COMPLETE THE FOLLOWING -
1. In the article below on the debt collectors' lawsuit, which law does ACA International say the CFPB's advisory violates?
2. Using the article below on the debt collectors' lawsuit, list every obligation it says adhering to the Fair Credit Reporting Act includes for companies using third-party consumer reports.
3. Render this sentence from the article below on the debt collectors' lawsuit in Spanish: "The action reflects ongoing tensions between the CFPB and debt collection agencies over regulatory measures aimed at protecting consumers."

SOURCE EXTRACT -
+===+
Debt collectors have filed a lawsuit challenging the Consumer Financial Protection Bureau's (CFPB) advisory opinion on medical debt collection, sayiing the agency overstepped its bounds.
The CFPB's guidance emphasizes that companies using third-party consumer reports—including background checks and AI-generated scores—must adhere to the Fair Credit Reporting Act (FCRA). This includes obtaining worker consent, providing transparency about data used in adverse decisions, and allowing workers to dispute inaccurate information.
The debt collectors group -- ACA International -- argues that the advisory violates the Administrative Procedure Act, basically saying that the CFPB didn't have the authority to issue the guidance.
The action reflects ongoing tensions between the CFPB and debt collection agencies over regulatory measures aimed at protecting consumers. The outcome could significantly impact how medical debts are collected and reported, potentially influencing future CFPB policies and enforcement actions.
“ACA members are hardworking individuals who work to study and comply with dozens of consumer protection laws so they can serve their medical provider partners and their patients,” said ACA CEO Scott Purcell.
“The CFPB’s political election year rhetoric of ‘cracking down on predatory debt collection tactics’ being applied to simply performing our work (which results in helping patients and not hurting them), and coming up with creative ways to rewrite the law and twist the facts must stop, and ACA is taking action today to stop it.”
+===+
EXTRACTED INFORMATION -

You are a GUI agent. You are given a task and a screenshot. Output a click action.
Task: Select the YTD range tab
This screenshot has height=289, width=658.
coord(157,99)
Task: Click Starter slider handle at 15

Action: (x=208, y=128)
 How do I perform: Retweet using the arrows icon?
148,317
+===+
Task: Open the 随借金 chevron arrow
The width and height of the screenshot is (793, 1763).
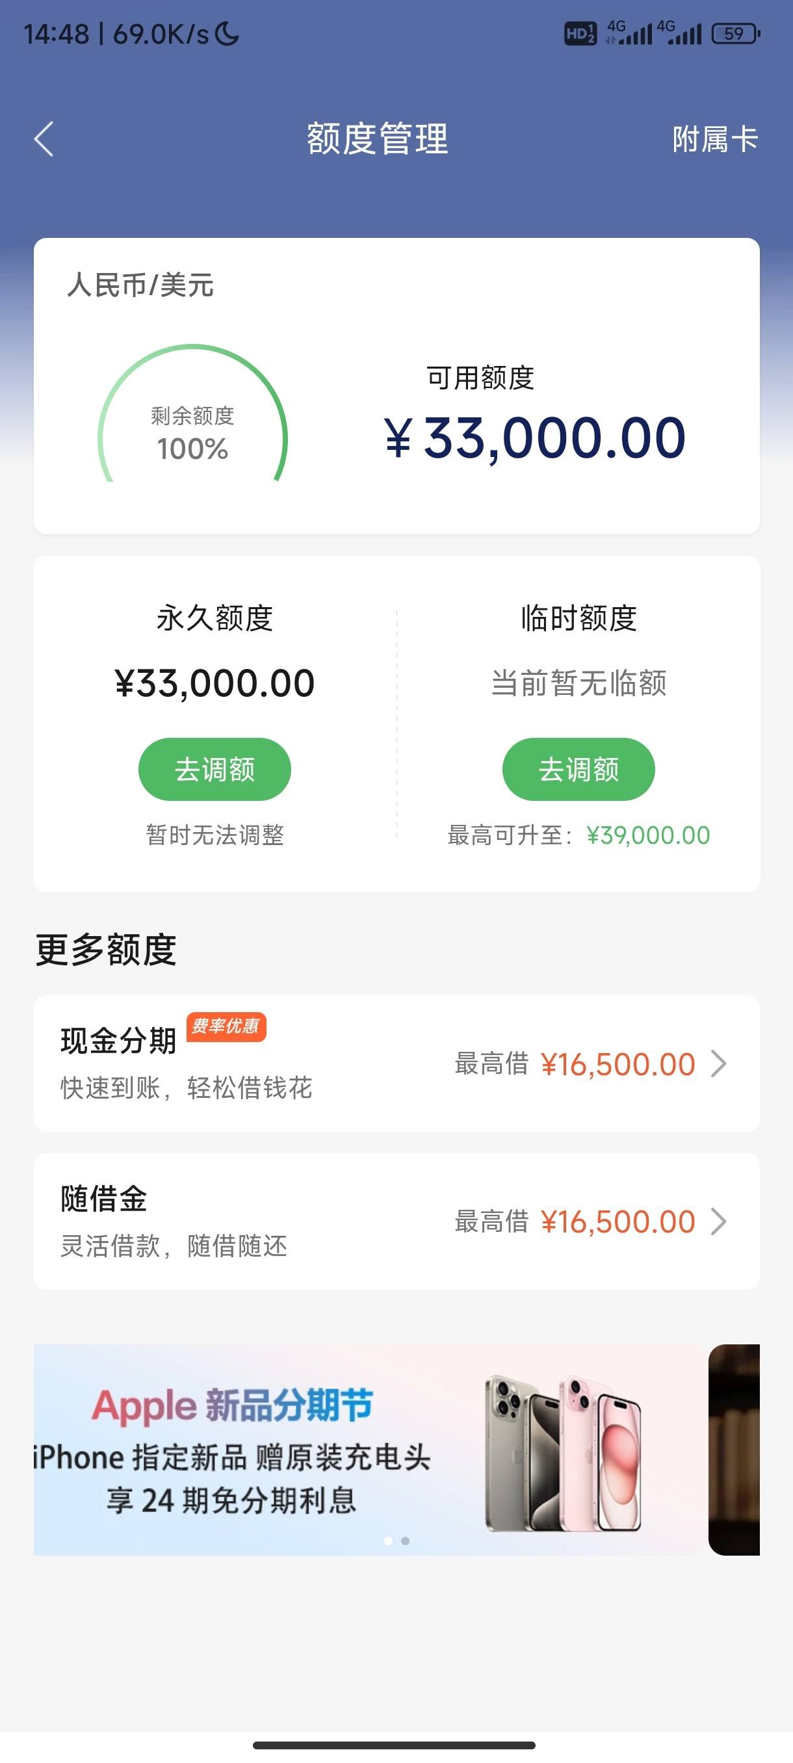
+===+
RESPONSES -
1. The Administrative Procedure Act.

2.
- Obtaining worker consent
- Providing transparency about data used in adverse decisions
- Allowing workers to dispute inaccurate information

3. La acción refleja las tensiones continuas entre la CFPB y las agencias de cobro de deudas en torno a las medidas regulatorias destinadas a proteger a los consumidores.